En las últimas décadas, la superficie forestal de España ha crecido hasta ocupar alrededor del 56 % del territorio nacional, con aproximadamente 28,5 millones de hectáreas. Sin embargo, esta expansión no va acompañada de una gestión activa, debido a la menor población rural dedicada al monte y a la complejidad de los trámites administrativos.
Históricamente, los montes eran espacios productivos con actividades como la producción de madera, corcho, resina y pastos, que mantenían los terrenos abiertos y controlaban el crecimiento del matorral. Actualmente, la falta de aprovechamiento ha convertido gran parte de estas áreas en grandes masas vegetales que facilitan la combustión.
La gestión forestal activa, que incluye clareos, quemas prescritas y silvopastoreo, está siendo promovida en diversos países para reducir la carga de combustible y prevenir incendios de gran intensidad. Portugal, tras los incendios de 2017, implementó reformas en su política forestal que incluyen la creación de la Agencia de Gestión Integrada de Fuego (AGIF) y facilidades para la gestión local, orientándose hacia la prevención y la gestión del paisaje.

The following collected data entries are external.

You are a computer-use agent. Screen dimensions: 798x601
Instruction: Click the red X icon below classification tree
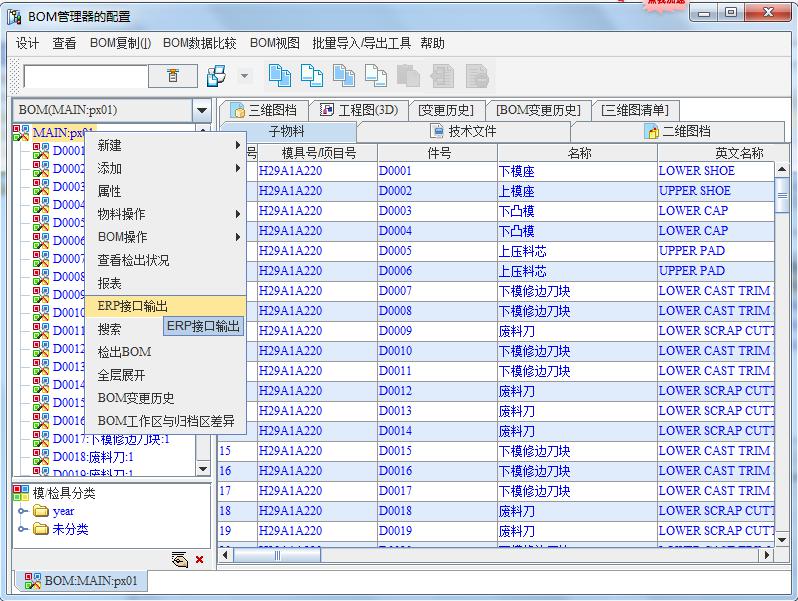[199, 559]
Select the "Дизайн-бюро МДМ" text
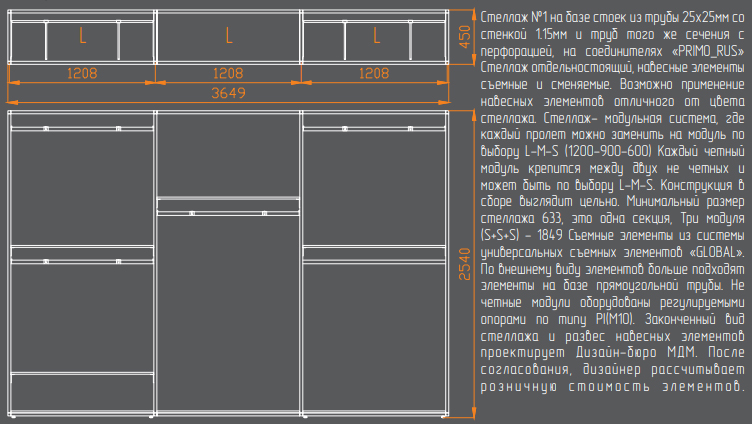Image resolution: width=752 pixels, height=424 pixels. [x=628, y=351]

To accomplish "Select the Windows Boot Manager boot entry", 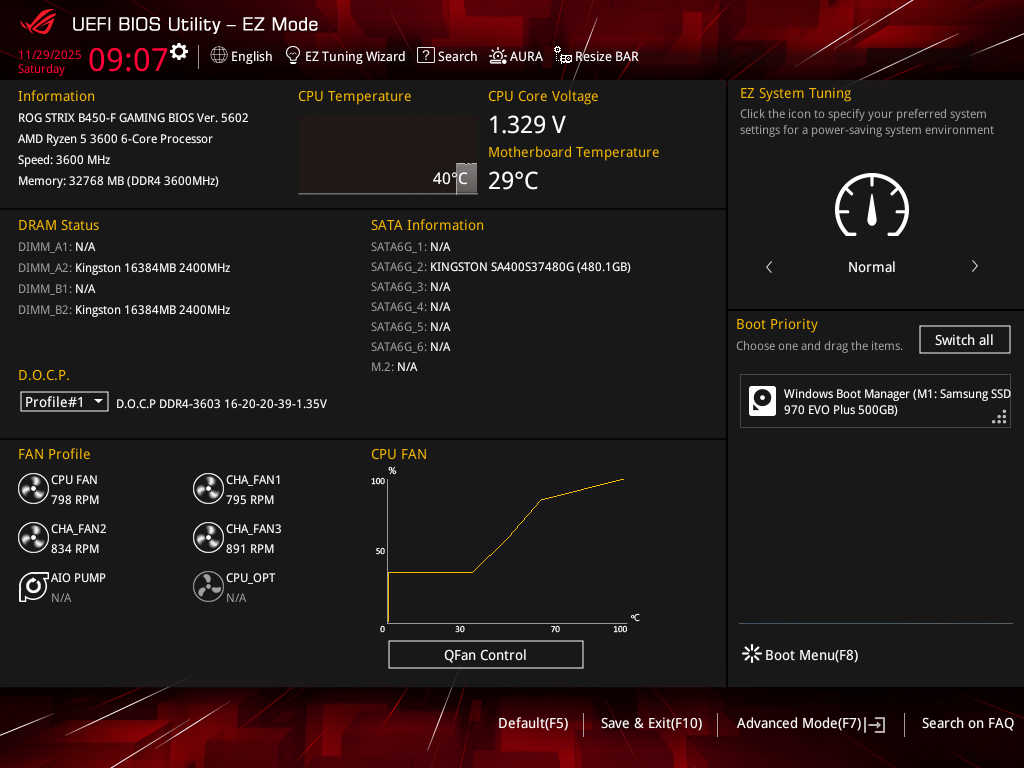I will pyautogui.click(x=875, y=401).
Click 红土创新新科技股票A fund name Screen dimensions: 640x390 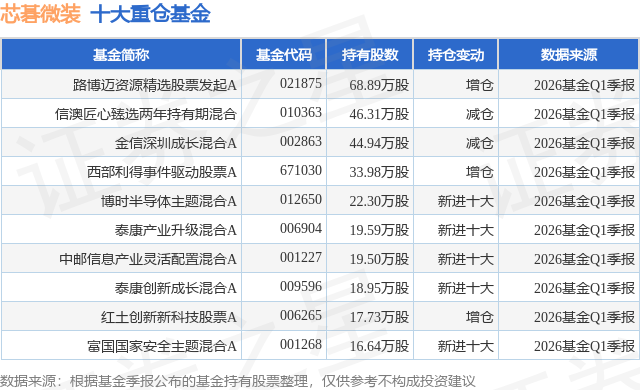click(x=169, y=317)
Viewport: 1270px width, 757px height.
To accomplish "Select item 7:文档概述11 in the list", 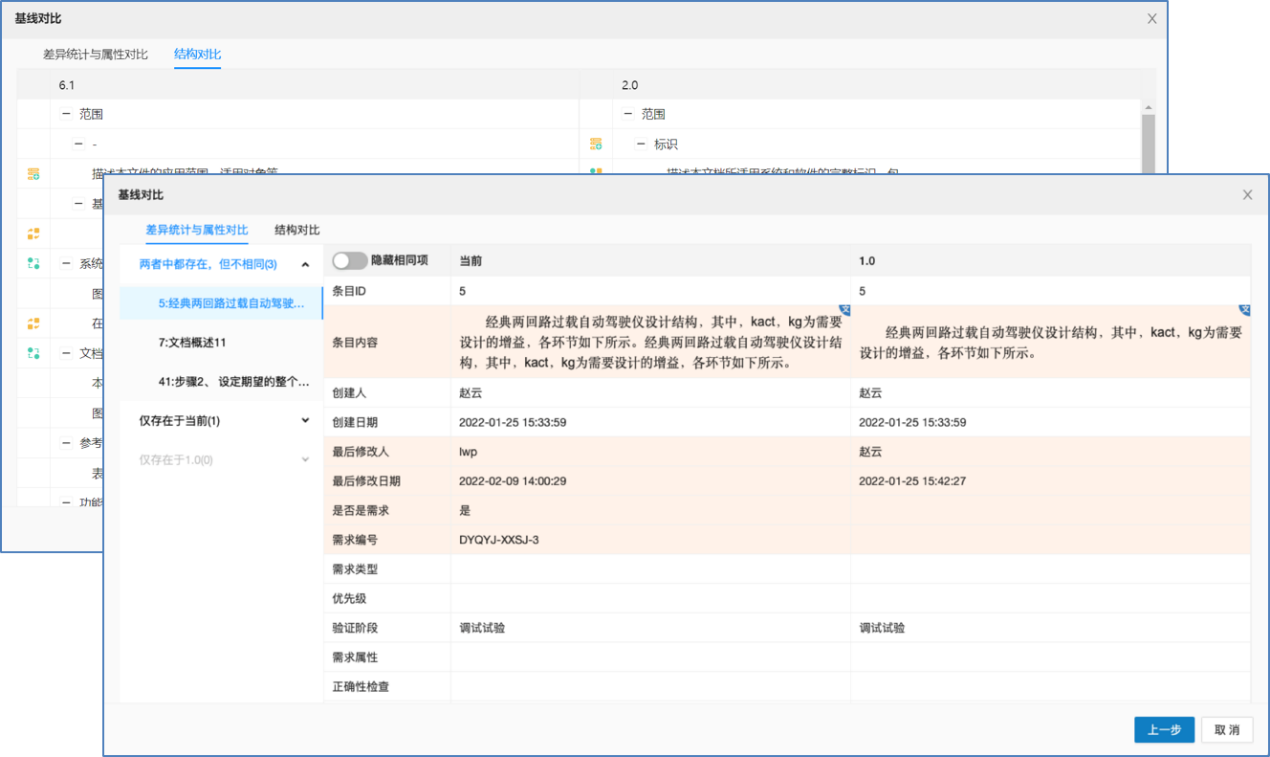I will click(192, 343).
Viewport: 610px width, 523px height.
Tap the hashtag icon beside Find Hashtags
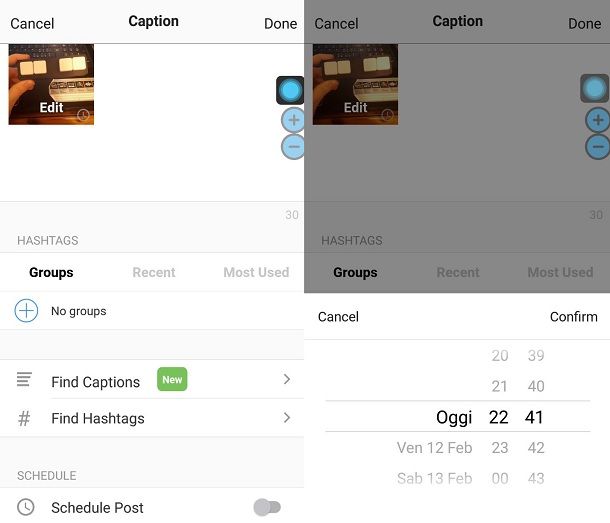tap(24, 419)
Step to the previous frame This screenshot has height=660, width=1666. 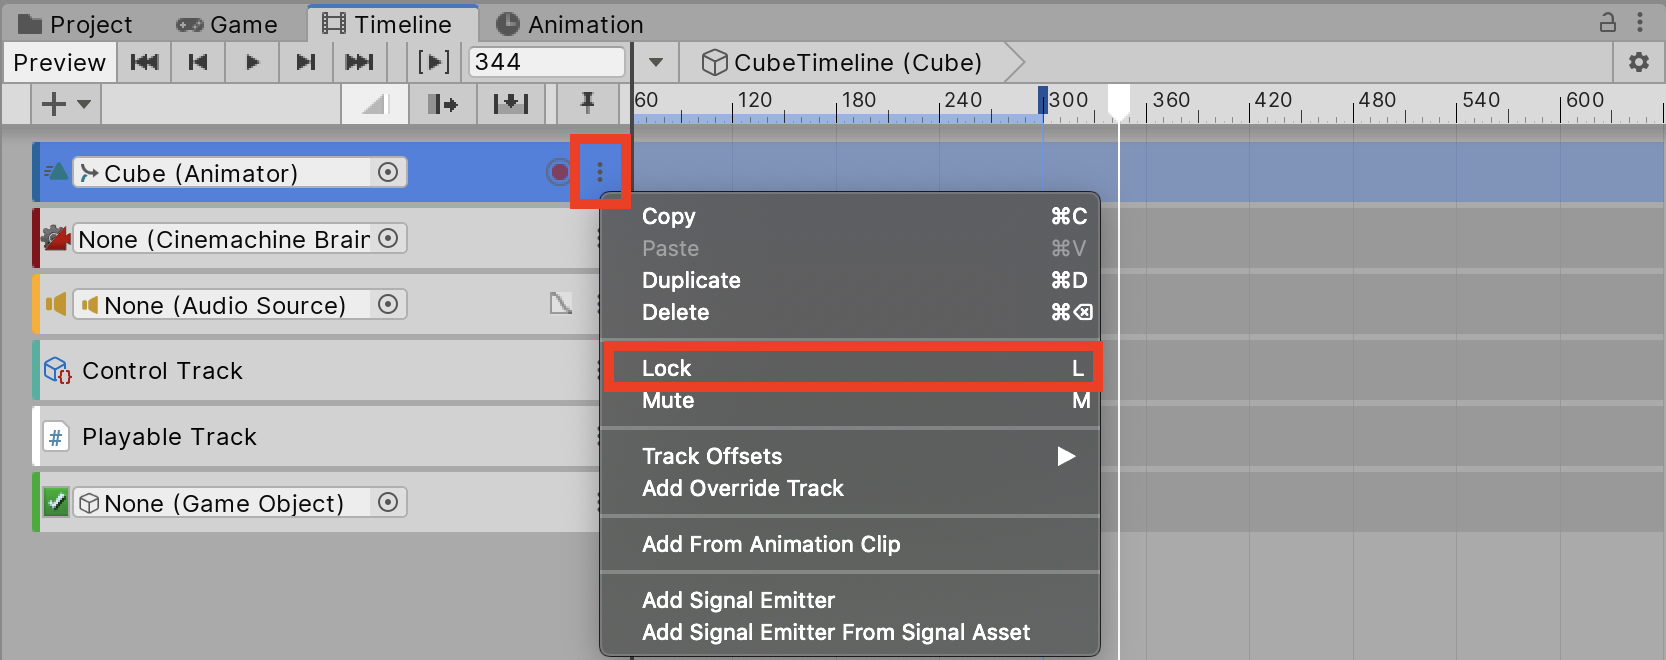click(x=198, y=62)
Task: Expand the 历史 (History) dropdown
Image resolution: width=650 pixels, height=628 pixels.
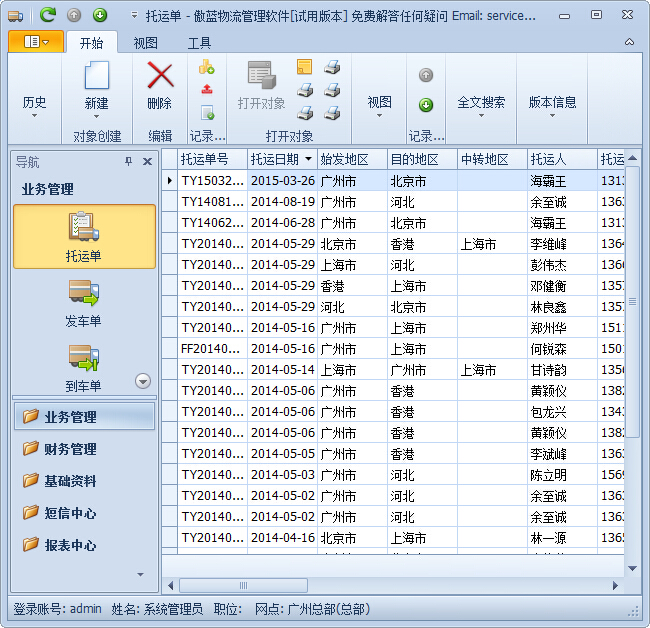Action: coord(34,105)
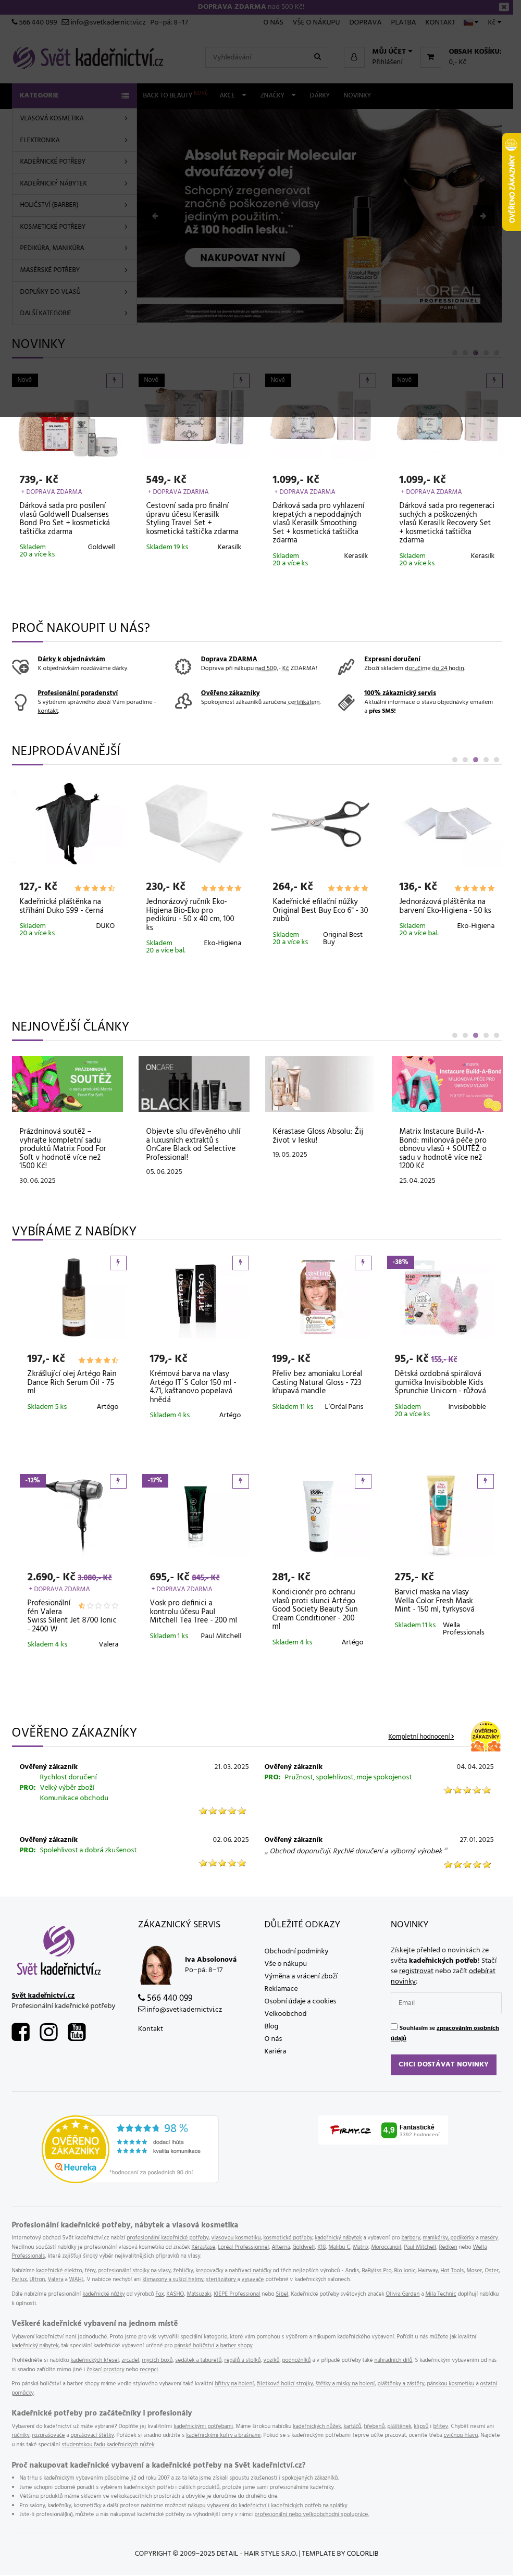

Australia y California también han adoptado medidas similares, potenciando las quemas prescritas y el manejo activo del monte, combinando estos métodos para reducir riesgos.
En España, la gestión forestal se ve afectada por una amplia burocracia, con numerosos permisos y regulaciones que retrasan y encarecen las intervenciones necesarias. Según datos del Instituto Forestal Europeo, solo cerca del 50 % de la superficie forestal privada tiene un plan de gestión aprobado.
Respecto a los medios de extinción, España no ha renovado ni ampliado su flota de hidroaviones desde 2018. Actualmente, solo 7 de 10 hidroaviones anfibios están operativos, aunque se había prometido disponer de 14 en mayo de 2026. La incorporación de nuevos aparatos no está prevista hasta 2028.
Asimismo, dos hidroaviones fabricados en Estados Unidos permanecen inmovilizados en la base aérea de Matacán (Salamanca) a la espera de trámites administrativos y certificados que autoricen su uso, lo que retrasa su integración en los operativos contra incendios.
Este caso evidencia que, además de la prevención, la rapidez en la incorporación de recursos para la extinción está condicionada por procedimientos administrativos que pueden ralentizar las respuestas en situaciones de emergencia.